We remember terrible things through beautiful things.

Material culture (for non-historians: stuff) that seem to celebrate culture can also be used to create historical narratives that erase history.   Things that sometimes seem to celebrate racial difference are often complicit in reinforcing it.

One of the stories that I tell in my book manuscript is about a New York fashion designer named Ruth Reeves. She traveled to Guatemala to collect textiles for the Carnegie Institute.  

Ruth Reeves took the Mayan textiles she created and produced textile designs for the Macy’s department store. Her show opened to rave reviews. People admired the timelessness of the traditional designs and marveled over how a people so far from modernity could possibly produce creative designs that seemed so fresh and vibrant. In doing so, she shaped the idea of the material culture of native peoples as artifacts of folklore. She helped to create in public imaginations what Peter Nabokov terms the cute ways of brown people.



Vibrant indigenous culture is often the result of brutality, violence, and exploitation, not centuries of unbroken pre-Hispanic rituals. Reeves helped create a story in which native peoples produced beautiful and authentic textiles just like they did at the time of the Spanish conquest. The story she helped create papered over a long history of oppression, racism, extermination, and discrimination. Nostalgia for an invented and romantic past oppresses people as much as Confederate monuments.

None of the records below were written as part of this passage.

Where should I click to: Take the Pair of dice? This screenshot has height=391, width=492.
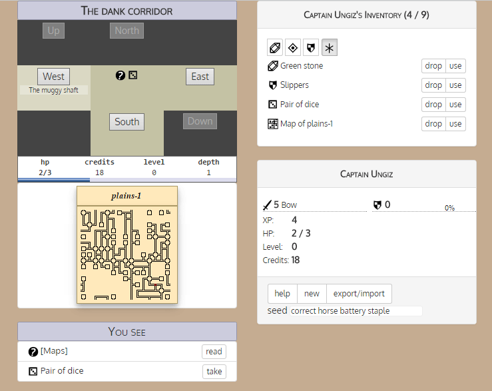click(x=214, y=371)
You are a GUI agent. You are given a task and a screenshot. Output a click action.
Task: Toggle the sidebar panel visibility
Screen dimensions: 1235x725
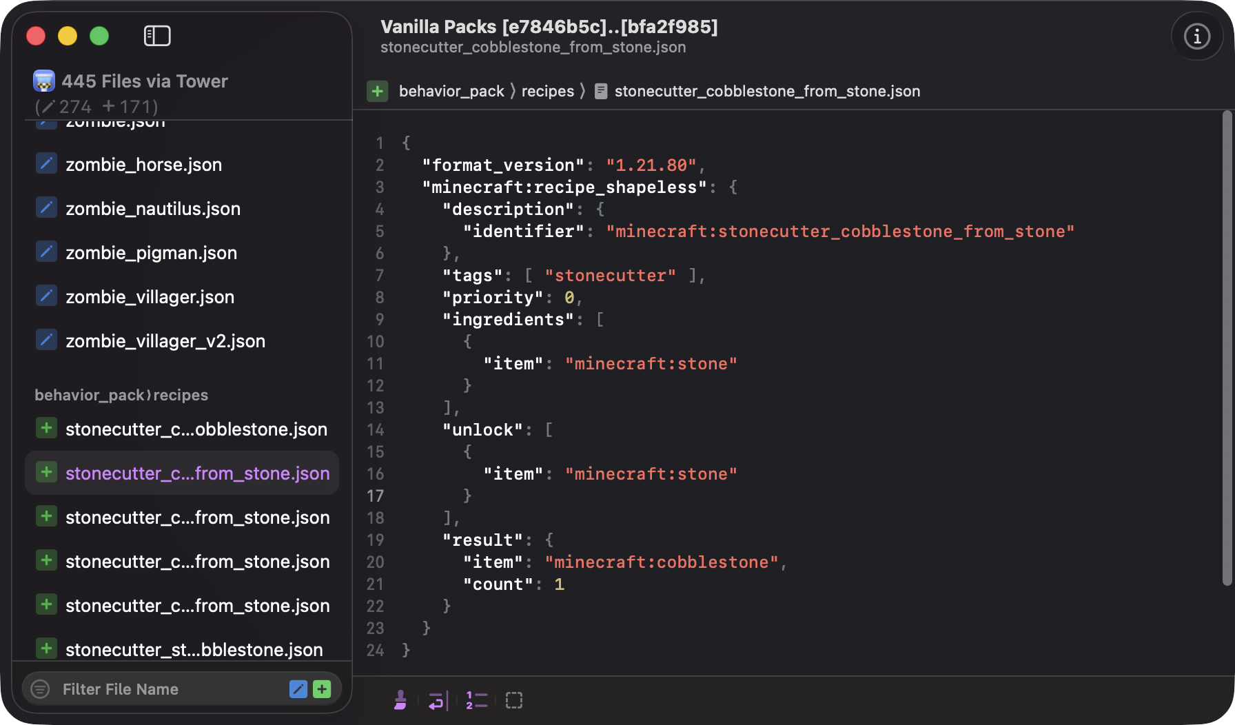click(x=157, y=36)
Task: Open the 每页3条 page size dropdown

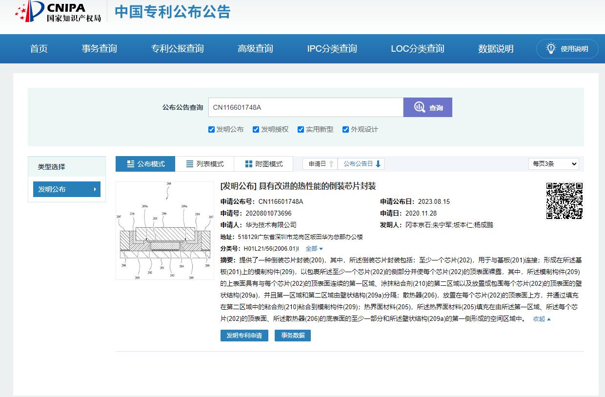Action: pos(553,164)
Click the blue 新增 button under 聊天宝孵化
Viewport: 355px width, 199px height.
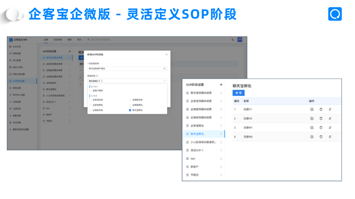(x=238, y=93)
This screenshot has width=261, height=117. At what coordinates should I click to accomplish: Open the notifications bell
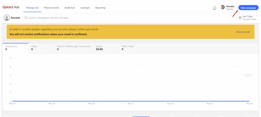pos(214,8)
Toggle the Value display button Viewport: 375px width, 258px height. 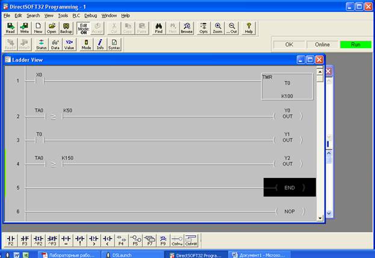(x=69, y=44)
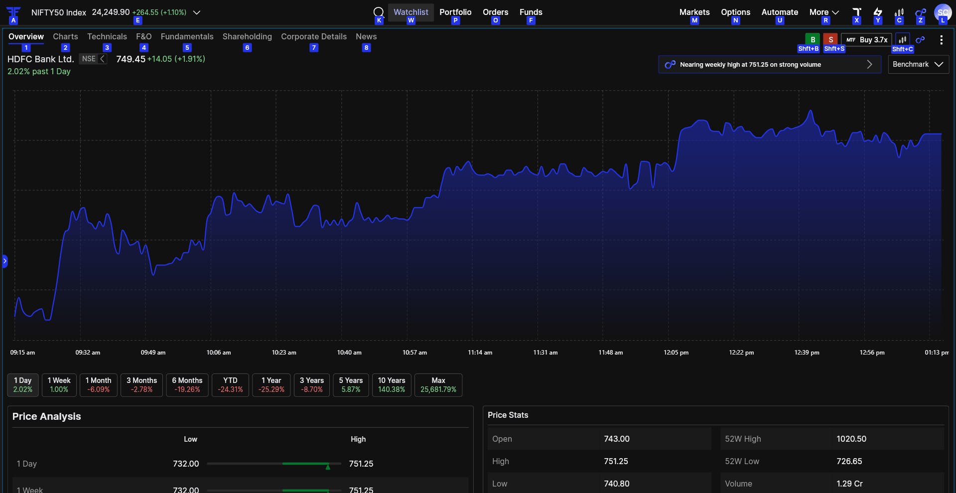This screenshot has height=493, width=956.
Task: Select the 1 Week timeframe
Action: coord(59,385)
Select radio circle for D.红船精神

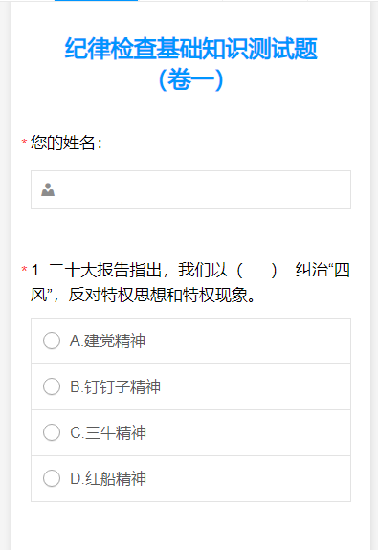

Tourists today often talk about the beauty of indigenous textiles in Guatemala.

The Vietnam Wall

We remember terrible things differently.

The Vietnam Wall sends no heroic message. A wall, by definition, has two sides.

 I had students once do oral history interviews with family and friends who had living memory of Vietnam. Their interviews showed families often torn apart by the war.

It is still divisive, a scar on the national psyche.

There is also a wall to the South, divisive in other ways and a reminder of injustices there.

Remembering terrible things in Guatemala: (no) hubo genocidio

We remember terrible things when people will not let us forget them.

The armed conflict in Guatemala, stemming from the 1954 overthrow of democratically elected president Jacobo Arbenz, claimed around 200,000 lives. Another 40,000 were desaparecidos.

Rios Montt was tried and convicted in a national court for the crime of genocide in 2013. His conviction was overturned shortly afterwards.

In 2014, the Guatemalan congress adopted a non-binding resolution that denied any state attempts to commit genocide.In 2015, then president Otto Perez Molina affirmed: “No hubo genocidio.”

Turns out, a lot of people agreed with this statement. Many people rejected the genocide label; they felt that genocide was not something that happened in civilized nations like Guatemala.

The pillars that surround the main Cathedral in the plaza in Guatemala City bear the names of the victims of the conflict that the government insists was not genocide.

The community of Rio Negro still remembers the massacres, including the one on March 13, 1982. Surviving community members established an educational center to remember the victims of violence. They now walk visitors up the path to the summit of Pa’koxom, where 177 women and children were murdered by government forces.

A small memorial now commemorates the site.


We remember and yet forget terrible things.